REQUIRED WORK: The lines from the start of the data through the line with "著作權聲明 (448, 2497)" are to be returned verbatim; all later lines are to be omitted.

Pixel coordinate grounding data:
/---
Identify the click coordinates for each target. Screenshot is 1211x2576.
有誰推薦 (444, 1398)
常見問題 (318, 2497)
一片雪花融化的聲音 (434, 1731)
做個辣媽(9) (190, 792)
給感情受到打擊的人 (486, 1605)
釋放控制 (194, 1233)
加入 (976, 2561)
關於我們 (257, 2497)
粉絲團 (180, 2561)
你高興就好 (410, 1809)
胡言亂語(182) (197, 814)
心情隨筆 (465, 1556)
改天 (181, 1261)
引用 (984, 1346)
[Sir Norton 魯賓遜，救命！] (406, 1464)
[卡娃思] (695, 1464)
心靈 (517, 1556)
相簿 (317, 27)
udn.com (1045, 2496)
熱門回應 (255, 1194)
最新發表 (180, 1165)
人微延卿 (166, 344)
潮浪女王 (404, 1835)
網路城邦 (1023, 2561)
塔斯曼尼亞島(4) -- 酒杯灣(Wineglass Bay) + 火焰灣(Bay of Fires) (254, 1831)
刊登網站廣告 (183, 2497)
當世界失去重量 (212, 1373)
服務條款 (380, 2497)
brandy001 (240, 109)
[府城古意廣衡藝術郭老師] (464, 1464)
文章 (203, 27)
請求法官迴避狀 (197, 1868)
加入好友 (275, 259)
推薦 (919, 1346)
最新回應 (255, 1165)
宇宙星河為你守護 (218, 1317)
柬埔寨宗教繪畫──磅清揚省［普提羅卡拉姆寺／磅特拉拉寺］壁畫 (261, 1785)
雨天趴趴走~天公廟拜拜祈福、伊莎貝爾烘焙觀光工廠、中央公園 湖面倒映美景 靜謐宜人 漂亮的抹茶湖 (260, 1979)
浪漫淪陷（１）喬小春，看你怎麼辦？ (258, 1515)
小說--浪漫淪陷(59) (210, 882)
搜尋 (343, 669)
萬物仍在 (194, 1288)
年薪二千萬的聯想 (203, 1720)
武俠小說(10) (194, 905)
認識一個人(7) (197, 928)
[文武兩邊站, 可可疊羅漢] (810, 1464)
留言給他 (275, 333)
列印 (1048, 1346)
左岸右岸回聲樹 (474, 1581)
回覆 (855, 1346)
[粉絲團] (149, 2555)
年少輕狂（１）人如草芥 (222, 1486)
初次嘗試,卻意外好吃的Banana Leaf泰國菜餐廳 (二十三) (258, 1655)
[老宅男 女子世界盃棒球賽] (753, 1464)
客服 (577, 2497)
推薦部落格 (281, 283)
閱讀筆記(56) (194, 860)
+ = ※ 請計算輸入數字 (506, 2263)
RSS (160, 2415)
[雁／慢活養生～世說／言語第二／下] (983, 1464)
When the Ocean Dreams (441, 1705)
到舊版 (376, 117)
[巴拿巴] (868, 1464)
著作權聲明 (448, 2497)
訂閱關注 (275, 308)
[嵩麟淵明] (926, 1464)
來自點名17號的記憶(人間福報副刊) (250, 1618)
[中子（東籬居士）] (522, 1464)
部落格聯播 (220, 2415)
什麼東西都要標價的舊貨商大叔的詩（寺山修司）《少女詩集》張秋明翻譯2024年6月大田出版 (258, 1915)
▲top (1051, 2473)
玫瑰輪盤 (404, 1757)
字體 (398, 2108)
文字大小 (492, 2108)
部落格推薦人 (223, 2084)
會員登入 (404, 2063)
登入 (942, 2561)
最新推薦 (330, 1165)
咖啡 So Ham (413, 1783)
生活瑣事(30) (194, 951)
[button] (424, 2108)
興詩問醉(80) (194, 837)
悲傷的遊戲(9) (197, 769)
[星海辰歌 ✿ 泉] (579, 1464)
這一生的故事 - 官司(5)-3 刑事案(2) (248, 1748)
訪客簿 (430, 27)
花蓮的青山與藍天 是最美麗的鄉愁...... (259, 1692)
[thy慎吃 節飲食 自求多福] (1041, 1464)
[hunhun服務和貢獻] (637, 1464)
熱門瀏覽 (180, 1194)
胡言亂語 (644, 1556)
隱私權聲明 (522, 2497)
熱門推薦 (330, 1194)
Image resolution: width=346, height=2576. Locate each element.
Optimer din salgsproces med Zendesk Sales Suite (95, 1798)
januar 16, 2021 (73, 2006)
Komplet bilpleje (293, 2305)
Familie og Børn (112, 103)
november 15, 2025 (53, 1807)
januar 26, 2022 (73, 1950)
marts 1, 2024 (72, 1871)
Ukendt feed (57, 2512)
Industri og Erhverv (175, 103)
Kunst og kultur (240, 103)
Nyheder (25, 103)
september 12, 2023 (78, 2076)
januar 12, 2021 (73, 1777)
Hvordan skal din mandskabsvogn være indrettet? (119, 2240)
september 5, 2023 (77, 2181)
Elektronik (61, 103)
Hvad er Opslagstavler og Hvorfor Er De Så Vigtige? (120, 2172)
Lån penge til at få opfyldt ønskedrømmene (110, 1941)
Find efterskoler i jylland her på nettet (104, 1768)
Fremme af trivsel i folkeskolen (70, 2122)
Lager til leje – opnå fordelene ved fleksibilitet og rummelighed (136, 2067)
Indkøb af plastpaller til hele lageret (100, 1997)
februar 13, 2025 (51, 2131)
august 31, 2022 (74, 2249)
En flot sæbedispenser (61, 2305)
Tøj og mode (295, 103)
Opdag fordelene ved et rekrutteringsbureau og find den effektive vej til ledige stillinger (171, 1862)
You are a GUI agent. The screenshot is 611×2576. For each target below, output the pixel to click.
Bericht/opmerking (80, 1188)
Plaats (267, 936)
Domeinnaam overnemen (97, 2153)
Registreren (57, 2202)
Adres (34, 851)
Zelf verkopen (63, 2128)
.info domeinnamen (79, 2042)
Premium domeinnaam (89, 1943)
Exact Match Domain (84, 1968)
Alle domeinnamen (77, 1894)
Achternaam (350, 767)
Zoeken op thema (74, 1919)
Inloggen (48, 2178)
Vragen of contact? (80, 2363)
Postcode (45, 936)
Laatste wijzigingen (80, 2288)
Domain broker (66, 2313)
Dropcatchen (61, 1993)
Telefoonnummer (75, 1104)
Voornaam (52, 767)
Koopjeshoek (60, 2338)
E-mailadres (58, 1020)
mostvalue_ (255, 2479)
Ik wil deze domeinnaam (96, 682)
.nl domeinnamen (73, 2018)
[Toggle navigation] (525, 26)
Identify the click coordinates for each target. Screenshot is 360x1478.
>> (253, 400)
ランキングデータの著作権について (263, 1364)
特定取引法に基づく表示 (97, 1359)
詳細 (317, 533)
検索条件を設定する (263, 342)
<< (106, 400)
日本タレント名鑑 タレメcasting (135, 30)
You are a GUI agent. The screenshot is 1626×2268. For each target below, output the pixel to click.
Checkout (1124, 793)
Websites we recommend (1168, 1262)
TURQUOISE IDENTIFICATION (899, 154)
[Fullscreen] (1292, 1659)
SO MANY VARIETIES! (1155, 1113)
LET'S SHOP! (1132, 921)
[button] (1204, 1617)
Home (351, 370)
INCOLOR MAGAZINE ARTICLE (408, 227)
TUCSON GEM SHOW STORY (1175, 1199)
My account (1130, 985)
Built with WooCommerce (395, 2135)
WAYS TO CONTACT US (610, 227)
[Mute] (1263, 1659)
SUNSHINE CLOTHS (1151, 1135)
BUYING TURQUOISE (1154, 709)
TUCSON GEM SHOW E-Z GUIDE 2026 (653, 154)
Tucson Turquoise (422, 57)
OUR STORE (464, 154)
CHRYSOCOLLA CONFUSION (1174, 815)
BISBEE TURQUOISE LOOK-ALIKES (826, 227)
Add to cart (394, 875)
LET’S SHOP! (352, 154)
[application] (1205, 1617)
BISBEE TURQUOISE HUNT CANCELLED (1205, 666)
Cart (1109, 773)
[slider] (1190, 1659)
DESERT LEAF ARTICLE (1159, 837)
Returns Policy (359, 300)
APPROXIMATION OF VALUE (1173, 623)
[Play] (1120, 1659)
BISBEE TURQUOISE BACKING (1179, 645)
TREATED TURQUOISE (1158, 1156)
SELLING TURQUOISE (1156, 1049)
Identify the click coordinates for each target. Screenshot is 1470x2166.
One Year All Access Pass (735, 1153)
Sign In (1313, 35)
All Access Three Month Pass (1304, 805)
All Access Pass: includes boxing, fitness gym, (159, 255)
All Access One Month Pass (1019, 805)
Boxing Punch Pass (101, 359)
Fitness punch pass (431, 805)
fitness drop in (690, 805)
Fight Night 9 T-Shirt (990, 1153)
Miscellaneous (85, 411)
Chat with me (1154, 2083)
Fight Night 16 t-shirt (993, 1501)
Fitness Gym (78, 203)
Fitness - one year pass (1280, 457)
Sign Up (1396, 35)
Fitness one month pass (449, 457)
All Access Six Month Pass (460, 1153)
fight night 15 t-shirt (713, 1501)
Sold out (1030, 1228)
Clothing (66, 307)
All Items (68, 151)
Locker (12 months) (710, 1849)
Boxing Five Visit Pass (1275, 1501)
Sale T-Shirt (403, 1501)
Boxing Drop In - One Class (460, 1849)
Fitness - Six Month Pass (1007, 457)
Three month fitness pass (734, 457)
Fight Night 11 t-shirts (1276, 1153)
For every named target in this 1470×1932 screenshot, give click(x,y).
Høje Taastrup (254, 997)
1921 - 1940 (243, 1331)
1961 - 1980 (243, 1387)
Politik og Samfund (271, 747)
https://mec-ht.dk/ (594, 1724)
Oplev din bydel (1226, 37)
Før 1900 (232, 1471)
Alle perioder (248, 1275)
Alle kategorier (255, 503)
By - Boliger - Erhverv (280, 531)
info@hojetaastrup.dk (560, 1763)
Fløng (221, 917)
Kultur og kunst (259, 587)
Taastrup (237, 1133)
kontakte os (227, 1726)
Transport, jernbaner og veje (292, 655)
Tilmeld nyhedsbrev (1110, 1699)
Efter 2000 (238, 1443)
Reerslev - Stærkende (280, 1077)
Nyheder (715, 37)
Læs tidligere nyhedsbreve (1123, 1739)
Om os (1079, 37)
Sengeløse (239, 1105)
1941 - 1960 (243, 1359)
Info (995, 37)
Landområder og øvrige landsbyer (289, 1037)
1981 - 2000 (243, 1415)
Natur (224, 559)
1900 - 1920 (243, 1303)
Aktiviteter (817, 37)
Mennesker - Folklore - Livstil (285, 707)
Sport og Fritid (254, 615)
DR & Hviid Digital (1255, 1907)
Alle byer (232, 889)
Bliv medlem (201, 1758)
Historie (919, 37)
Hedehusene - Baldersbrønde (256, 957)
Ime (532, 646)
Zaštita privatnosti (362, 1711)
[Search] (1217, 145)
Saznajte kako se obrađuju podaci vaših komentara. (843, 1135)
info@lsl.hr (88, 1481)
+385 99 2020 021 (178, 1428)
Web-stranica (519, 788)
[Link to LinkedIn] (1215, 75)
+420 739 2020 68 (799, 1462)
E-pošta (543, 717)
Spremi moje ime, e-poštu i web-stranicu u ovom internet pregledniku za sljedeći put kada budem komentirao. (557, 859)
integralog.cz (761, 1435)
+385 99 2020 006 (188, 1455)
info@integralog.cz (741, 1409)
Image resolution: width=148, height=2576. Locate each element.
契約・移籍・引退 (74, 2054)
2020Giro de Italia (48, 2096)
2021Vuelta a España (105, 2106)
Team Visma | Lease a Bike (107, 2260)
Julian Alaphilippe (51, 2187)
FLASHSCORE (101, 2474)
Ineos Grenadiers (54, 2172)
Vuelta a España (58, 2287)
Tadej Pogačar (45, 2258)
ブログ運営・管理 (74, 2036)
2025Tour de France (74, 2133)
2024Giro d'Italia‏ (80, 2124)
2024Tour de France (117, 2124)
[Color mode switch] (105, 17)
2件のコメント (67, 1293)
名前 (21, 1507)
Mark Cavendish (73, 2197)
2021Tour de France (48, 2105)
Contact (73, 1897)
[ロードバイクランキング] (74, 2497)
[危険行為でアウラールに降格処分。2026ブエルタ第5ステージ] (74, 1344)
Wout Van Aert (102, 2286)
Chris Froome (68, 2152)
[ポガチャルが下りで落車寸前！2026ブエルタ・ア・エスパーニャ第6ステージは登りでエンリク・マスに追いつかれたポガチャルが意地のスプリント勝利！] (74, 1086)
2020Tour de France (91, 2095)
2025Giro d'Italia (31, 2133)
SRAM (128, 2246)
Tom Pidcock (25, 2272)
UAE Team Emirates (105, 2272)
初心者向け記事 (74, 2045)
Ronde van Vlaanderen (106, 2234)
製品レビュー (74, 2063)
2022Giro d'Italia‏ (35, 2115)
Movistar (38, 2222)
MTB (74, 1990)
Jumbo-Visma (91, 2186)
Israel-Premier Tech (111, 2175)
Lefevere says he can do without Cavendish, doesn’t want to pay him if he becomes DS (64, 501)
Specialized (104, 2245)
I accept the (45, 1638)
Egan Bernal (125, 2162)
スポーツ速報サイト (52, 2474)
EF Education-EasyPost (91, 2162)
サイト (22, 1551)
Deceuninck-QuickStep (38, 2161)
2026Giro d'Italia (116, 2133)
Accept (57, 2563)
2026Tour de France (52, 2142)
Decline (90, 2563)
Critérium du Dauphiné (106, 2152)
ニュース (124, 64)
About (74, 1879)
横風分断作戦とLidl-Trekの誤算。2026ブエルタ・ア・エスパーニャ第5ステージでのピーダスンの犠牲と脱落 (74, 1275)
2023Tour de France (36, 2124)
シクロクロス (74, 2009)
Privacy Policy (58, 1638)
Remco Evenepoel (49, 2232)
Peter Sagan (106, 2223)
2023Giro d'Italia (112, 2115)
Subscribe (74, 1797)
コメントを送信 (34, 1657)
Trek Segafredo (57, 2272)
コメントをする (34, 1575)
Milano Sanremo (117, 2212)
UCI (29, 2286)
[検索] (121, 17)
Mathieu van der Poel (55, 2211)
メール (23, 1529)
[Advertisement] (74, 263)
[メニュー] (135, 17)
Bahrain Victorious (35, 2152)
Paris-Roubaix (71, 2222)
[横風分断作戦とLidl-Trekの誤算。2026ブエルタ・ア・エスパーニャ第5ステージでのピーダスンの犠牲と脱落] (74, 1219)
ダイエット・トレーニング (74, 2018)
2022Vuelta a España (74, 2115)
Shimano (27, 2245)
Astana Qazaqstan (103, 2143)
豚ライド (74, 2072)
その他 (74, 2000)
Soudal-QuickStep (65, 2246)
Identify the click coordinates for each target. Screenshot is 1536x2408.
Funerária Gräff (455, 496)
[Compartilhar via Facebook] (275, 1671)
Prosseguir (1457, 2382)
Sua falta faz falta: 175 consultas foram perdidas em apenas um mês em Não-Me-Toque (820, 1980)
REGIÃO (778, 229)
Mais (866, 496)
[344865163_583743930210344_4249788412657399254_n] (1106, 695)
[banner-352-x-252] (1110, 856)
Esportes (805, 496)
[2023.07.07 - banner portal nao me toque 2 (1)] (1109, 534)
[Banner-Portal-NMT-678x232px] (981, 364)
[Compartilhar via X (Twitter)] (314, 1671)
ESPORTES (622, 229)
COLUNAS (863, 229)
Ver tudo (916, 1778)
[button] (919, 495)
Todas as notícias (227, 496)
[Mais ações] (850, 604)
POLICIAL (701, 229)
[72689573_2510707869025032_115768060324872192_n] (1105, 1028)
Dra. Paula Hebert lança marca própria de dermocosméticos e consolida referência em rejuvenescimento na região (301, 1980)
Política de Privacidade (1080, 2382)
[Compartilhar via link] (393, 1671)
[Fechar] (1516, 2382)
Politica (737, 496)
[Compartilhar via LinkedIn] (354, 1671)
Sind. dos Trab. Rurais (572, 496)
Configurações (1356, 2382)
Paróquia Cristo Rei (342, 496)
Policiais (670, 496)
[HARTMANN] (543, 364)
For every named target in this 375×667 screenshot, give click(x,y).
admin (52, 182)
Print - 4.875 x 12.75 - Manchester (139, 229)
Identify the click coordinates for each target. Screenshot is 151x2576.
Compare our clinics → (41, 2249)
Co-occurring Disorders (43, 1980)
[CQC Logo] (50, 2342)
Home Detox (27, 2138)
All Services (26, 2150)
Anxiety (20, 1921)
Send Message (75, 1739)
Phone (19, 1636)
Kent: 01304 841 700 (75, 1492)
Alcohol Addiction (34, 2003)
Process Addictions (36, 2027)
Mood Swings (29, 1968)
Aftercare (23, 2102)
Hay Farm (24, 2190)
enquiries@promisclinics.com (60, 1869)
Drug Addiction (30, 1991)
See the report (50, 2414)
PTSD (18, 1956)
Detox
\---
RESPONSE:
Identify the click coordinates for each target. Screenshot is 1211x2576.
有誰推薦 (444, 1398)
常見問題 (318, 2497)
一片雪花融化的聲音 (434, 1731)
做個辣媽(9) (190, 792)
給感情受到打擊的人 (486, 1605)
釋放控制 (194, 1233)
加入 (976, 2561)
關於我們 (257, 2497)
粉絲團 (180, 2561)
你高興就好 (410, 1809)
胡言亂語(182) (197, 814)
心情隨筆 (465, 1556)
改天 (181, 1261)
引用 (984, 1346)
[Sir Norton 魯賓遜，救命！] (406, 1464)
[卡娃思] (695, 1464)
心靈 (517, 1556)
相簿 (317, 27)
udn.com (1045, 2496)
熱門回應 (255, 1194)
最新發表 (180, 1165)
人微延卿 (166, 344)
潮浪女王 (404, 1835)
網路城邦 (1023, 2561)
塔斯曼尼亞島(4) -- 酒杯灣(Wineglass Bay) + 火焰灣(Bay of Fires) (254, 1831)
刊登網站廣告 (183, 2497)
當世界失去重量 (212, 1373)
服務條款 (380, 2497)
brandy001 (240, 109)
[府城古意廣衡藝術郭老師] (464, 1464)
文章 (203, 27)
請求法官迴避狀 (197, 1868)
加入好友 (275, 259)
推薦 (919, 1346)
最新回應 (255, 1165)
宇宙星河為你守護 (218, 1317)
柬埔寨宗教繪畫──磅清揚省［普提羅卡拉姆寺／磅特拉拉寺］壁畫 (261, 1785)
雨天趴趴走~天公廟拜拜祈福、伊莎貝爾烘焙觀光工廠、中央公園 湖面倒映美景 靜謐宜人 漂亮的抹茶湖 (260, 1979)
浪漫淪陷（１）喬小春，看你怎麼辦？ (258, 1515)
小說--浪漫淪陷(59) (210, 882)
搜尋 (343, 669)
萬物仍在 (194, 1288)
年薪二千萬的聯想 (203, 1720)
武俠小說(10) (194, 905)
認識一個人(7) (197, 928)
[文武兩邊站, 可可疊羅漢] (810, 1464)
留言給他 (275, 333)
列印 (1048, 1346)
左岸右岸回聲樹 (474, 1581)
回覆 (855, 1346)
[粉絲團] (149, 2555)
年少輕狂（１）人如草芥 (222, 1486)
初次嘗試,卻意外好吃的Banana Leaf泰國菜餐廳 (二十三) (258, 1655)
[老宅男 女子世界盃棒球賽] (753, 1464)
客服 (577, 2497)
推薦部落格 (281, 283)
閱讀筆記(56) (194, 860)
+ = ※ 請計算輸入數字 (506, 2263)
RSS (160, 2415)
[雁／慢活養生～世說／言語第二／下] (983, 1464)
When the Ocean Dreams (441, 1705)
到舊版 (376, 117)
[巴拿巴] (868, 1464)
著作權聲明 (448, 2497)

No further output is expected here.